Walk Through Fire (Chaos, #4)(77)
I tried to turn my face away, to get some sort of privacy to process his words, but he put pressure on to keep my focus on him.
“I need you to get off me, Logan,” I whispered.
“You did wrong,” he replied.
I stared up at him.
“You did wrong and only hindsight makes that clear. No way in f*ck, baby, no way in f*ck you shoulda made the decision you made to end us all on your own. You shoulda told me.”
My heart started hammering with a different kind of panic and my words were still whispers when I said, “But you told me you got it.”
“You were twenty-one, way too f*ckin’ young to have what we had, feel what that meant, know we had a lot of life before us, and have enough of it under your belt to make the right choice. I remember bein’ twenty-four and feelin’ you put an end to us so I can go back there and know where you were at and why you did what you did. But it still was wrong.”
“Please, Logan—”
“You should have told me.”
I shut my mouth and pressed my lips together so they wouldn’t quiver.
He slid his thumb back to them, gentle this time, and rested the pad against my lips.
“You should have told me,” he whispered. “?’Cause now I can’t prove to you you were all I wanted. You were all I needed. You took that shot away from me and it was as important then as it is now that you know that to your bones, Millie. You gave me what you thought I had to have and I’m grateful, so f*ckin’ grateful, baby. When you meet Cleo and Zadie, you’ll get just how grateful that is. I love my girls. Fuckin’ love ’em, the lights of my life. But it’s the goddamned, motherf*ckin’ truth that I would have had all I needed. I would have had everything if all I had in life was you. And you took away my shot to show you that. You also took away any shot I had of helpin’ you through gettin’ the knowledge we couldn’t have a family and buildin’ a new dream together and that cuts just as deep. You made those decisions on your own without sharing with me. And that was wrong.”
When you meet Cleo and Zadie.
My voice was trembling when I demanded, “You have to get off me.”
He put pressure on my head.
“You are not gettin’ me,” he growled.
I thought he had all my attention but the way he said that, I found myself giving him more.
“This is not me layin’ the guilt on you,” he carried on. “This is not me plantin’ more shit in your head to f*ck with it. I told you I got it, I get it.

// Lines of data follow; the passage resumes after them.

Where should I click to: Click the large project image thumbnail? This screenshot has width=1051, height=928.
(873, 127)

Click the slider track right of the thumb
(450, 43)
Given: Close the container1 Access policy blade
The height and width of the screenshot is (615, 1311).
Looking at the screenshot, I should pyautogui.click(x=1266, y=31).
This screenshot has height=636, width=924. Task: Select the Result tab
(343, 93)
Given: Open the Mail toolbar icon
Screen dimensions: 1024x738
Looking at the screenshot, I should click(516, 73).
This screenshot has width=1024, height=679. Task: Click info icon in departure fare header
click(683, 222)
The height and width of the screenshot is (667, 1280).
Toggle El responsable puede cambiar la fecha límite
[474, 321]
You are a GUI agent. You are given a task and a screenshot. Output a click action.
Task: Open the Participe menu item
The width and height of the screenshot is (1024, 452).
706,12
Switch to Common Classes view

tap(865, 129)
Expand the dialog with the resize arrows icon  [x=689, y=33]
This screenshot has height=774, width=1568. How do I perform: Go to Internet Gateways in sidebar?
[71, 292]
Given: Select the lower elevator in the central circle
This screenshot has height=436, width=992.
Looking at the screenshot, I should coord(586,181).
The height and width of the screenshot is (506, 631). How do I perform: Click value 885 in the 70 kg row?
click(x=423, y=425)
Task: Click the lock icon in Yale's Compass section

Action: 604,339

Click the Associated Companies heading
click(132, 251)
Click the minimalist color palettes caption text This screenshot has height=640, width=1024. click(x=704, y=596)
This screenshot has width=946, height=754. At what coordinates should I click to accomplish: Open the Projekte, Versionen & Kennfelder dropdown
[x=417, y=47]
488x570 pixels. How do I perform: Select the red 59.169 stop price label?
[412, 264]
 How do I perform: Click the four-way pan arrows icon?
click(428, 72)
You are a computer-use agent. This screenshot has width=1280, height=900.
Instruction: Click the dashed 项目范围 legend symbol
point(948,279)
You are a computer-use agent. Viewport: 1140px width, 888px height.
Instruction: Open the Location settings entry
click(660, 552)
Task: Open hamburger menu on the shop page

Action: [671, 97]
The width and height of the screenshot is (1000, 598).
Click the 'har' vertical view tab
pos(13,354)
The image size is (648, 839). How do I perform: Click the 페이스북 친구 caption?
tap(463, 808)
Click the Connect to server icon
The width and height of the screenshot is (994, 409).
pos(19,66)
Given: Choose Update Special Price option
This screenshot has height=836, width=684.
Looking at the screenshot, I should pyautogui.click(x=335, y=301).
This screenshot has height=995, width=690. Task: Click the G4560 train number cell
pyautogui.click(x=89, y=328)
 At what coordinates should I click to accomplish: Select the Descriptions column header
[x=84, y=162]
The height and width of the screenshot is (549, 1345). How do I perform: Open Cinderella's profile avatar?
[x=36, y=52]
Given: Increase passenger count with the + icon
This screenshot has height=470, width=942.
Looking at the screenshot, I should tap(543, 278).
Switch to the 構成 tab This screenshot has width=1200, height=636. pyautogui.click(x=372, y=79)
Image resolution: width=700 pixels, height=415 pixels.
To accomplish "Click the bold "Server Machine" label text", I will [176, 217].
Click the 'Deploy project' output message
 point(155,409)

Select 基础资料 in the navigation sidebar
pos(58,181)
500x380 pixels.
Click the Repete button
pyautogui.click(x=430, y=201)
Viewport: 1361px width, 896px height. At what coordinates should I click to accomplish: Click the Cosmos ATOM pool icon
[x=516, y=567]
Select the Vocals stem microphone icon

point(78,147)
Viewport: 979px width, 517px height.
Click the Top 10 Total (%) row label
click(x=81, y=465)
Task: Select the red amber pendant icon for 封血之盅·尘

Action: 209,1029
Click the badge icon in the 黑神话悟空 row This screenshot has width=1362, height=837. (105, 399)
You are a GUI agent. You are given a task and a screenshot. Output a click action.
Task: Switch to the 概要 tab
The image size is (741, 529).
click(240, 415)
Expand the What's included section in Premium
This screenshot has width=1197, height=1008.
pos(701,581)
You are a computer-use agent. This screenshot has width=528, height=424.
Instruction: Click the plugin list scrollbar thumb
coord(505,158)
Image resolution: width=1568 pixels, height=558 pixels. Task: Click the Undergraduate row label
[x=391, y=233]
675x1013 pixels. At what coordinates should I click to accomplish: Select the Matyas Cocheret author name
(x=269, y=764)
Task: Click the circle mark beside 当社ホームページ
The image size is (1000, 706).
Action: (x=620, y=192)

Back then, twenty-four, knowin’ how bad you wanted kids, knowin’ how bad we both wanted to build a family, findin’ out it was me who’d take that from you, I love you so goddamned much, I couldn’t bear it. I wouldn’t be able to live with that burden for a lifetime with you. And I woulda done everything I could to make myself a man unworthy of you, make sure you knew it. It’d kill me. But I’d live life dead inside knowin’ I gave that to you.”
His face got close again and I held my breath.
“So I get it. I get what you did for me ’cause back then I’d do the same. And you gave me what you thought I needed and I’m grateful, Millie. But outta that over the years we both got somethin’ else. We’re not young and stupid and so caught up in love we’re blind. We got life under our belts and we know better now. So, what I’m sayin’ is, in future, learn from what we lost and don’t ever do shit like that again.”
In future.
Was he saying...??
“In future?” I choked.
“In future,” he stated plainly.
“I...?you...?we...” I shook my head in his hands. “Are you saying we should start up where we left off?”
His comeback was instant.
“Did it ever end for you?”
My body jerked under him and my fingers formed fists on the bed at my sides.
He might not have seen my hands but he felt my reaction and he read it.
“No,” he stated. “You’re a ghost and I lived life haunted by your ghost so there’s no takin’ up where we left off because we never left off. We’re still back there. Now we just gotta find a way to put the shit in between behind us and keep on goin’.”
I started to say something but he kept talking before I could get it out.
“And the way we’re doin’ that, coasters do not factor.”
My body jerked again in surprise at his bizarre declaration.
And for a variety of reasons, all of them having to do with self-preservation, I focused only on that.
“I have nice things, Logan,” I informed him of something he could absolutely see.
“And you make a mint, got a mint invested, and I’m not hurtin’. You get bacon grease on your sheets, babe, we buy new and who gives a f*ck?”
“I do,” I snapped. “These sheets are perfection. It took me two years to find these sheets. I don’t need to spend two more years finding new sheets that are perfect.”
“I’m in bed beside you, I’ll make it so you don’t think about sheets.”
He was beside me, I’d sleep on a bed of broken glass and not give a damn.
This was not something I intended to share at that juncture.
So instead, I shared, “I have a lock on two Himalayan kitties from a local breeder and they match these bedclothes. I’ve put deposits down on them. Cats can live fifteen, twenty years. And honestly, the last time I went looking, it felt like it’d take twenty years to find the right sheets. Put cats in the mix, these sheets have to last a long time.”